Затем я рассказал о силе демонов – о том, что они могут тешить нас иллюзиями и вселяться в тела людей, отчего те становятся одержимыми, об умении передвигать предметы и, наконец, об их способности являться перед нами в том или ином облике, хотя мы не знаем, каким образом им это удается.
Что касается Лэшера, я пребывал в твердом убеждении, что его тело вполне материально и целостно, однако силы сохранять свое тело таковым Лэшеру хватает лишь на короткий отрезок времени.

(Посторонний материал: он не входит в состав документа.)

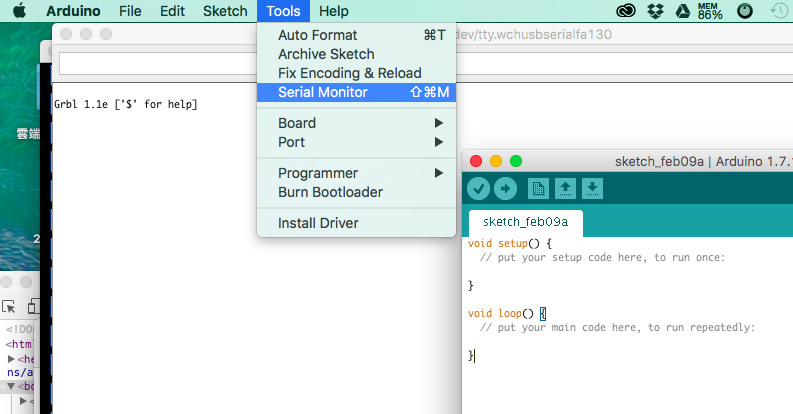Click the Open sketch up-arrow icon
Screen dimensions: 793x414
coord(565,188)
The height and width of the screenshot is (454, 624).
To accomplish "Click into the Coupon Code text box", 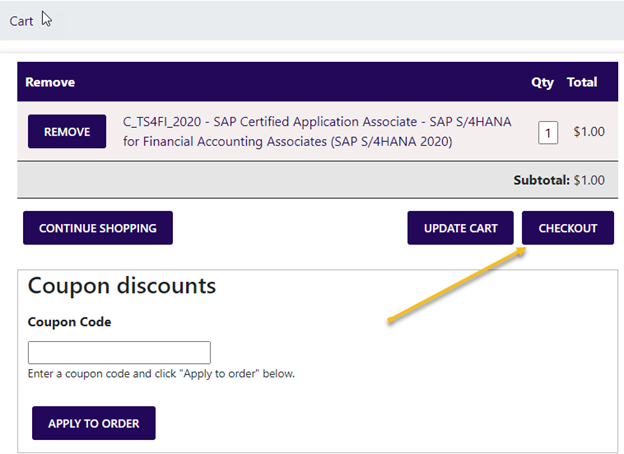I will pos(119,352).
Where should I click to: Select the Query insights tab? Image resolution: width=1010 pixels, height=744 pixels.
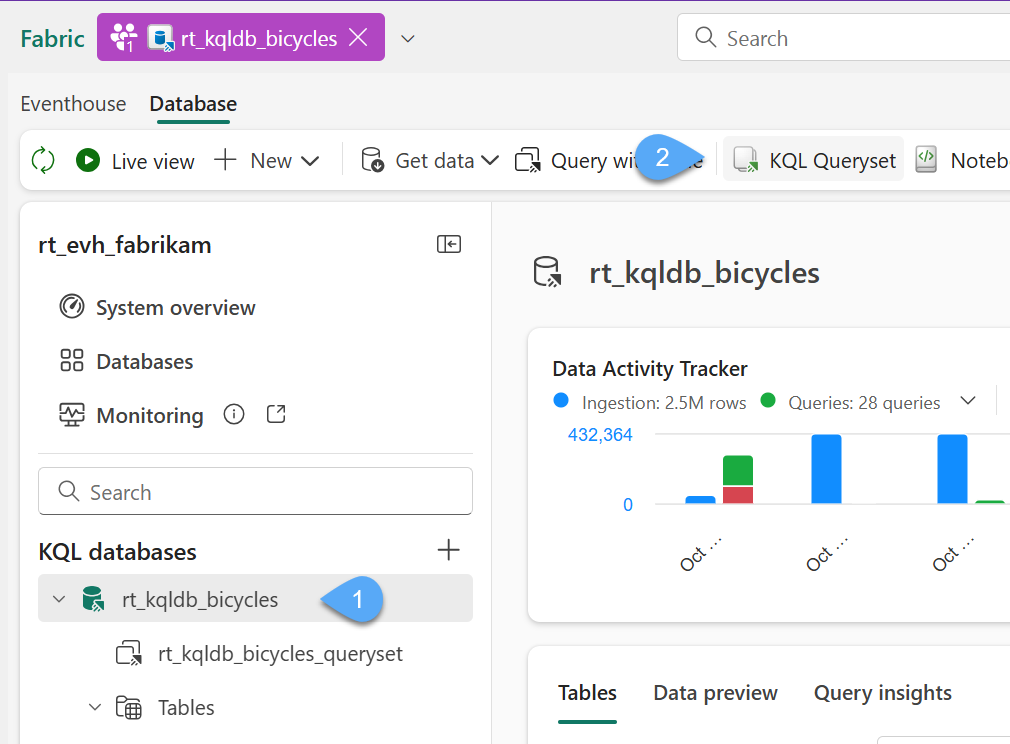coord(882,693)
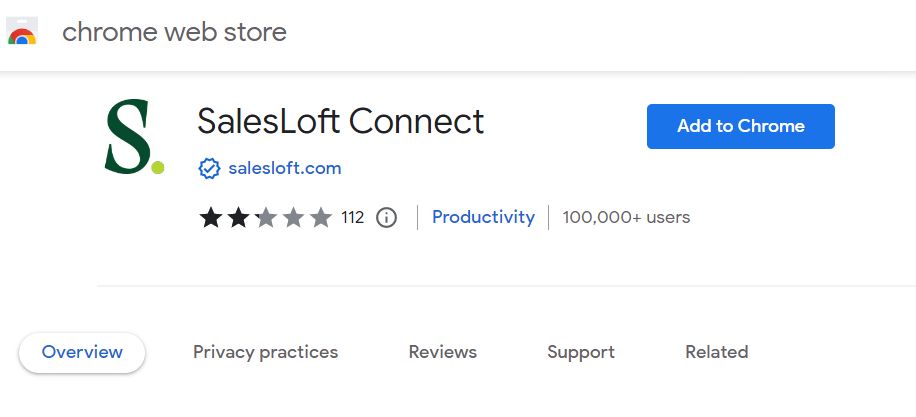Click the 112 ratings count
Viewport: 916px width, 417px height.
352,217
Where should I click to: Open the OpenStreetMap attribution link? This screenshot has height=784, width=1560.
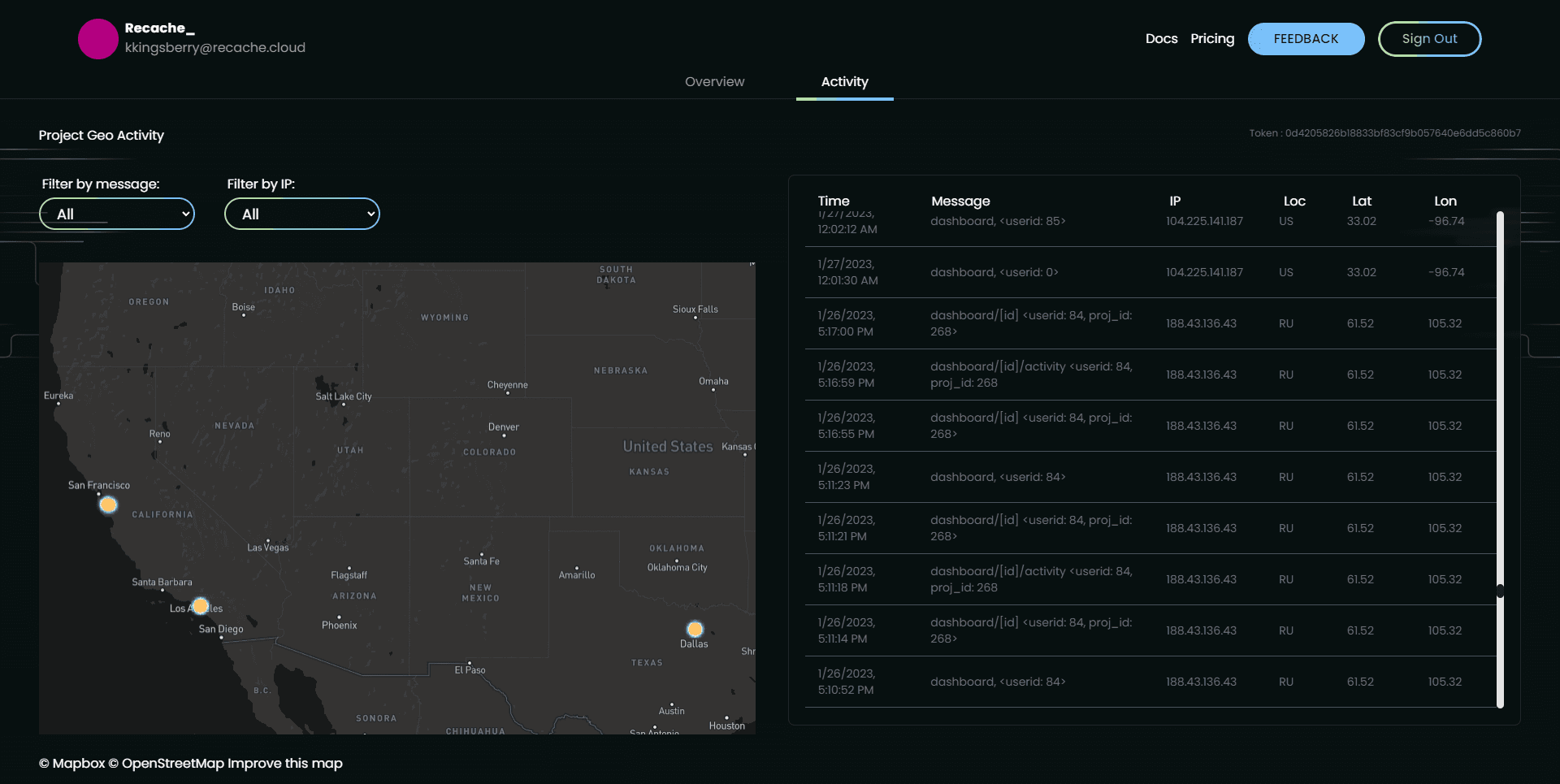[166, 764]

Затем я описал, как этот демон появился передо мной, и пересказал его странные речи, заставившие меня впоследствии долго размышлять над их смыслом. В завершение я подчеркнул, что Шарлотте стоит призадуматься: это существо может оказаться призраком какого-нибудь давно умершего человека, обреченного пребывать на земле и одержимого лишь мыслями о мести, – ведь все древние полагали, что души тех, кто умер в молодости или насильственной смертью, становятся мстительными демонами, а души хороших людей покидают этот мир.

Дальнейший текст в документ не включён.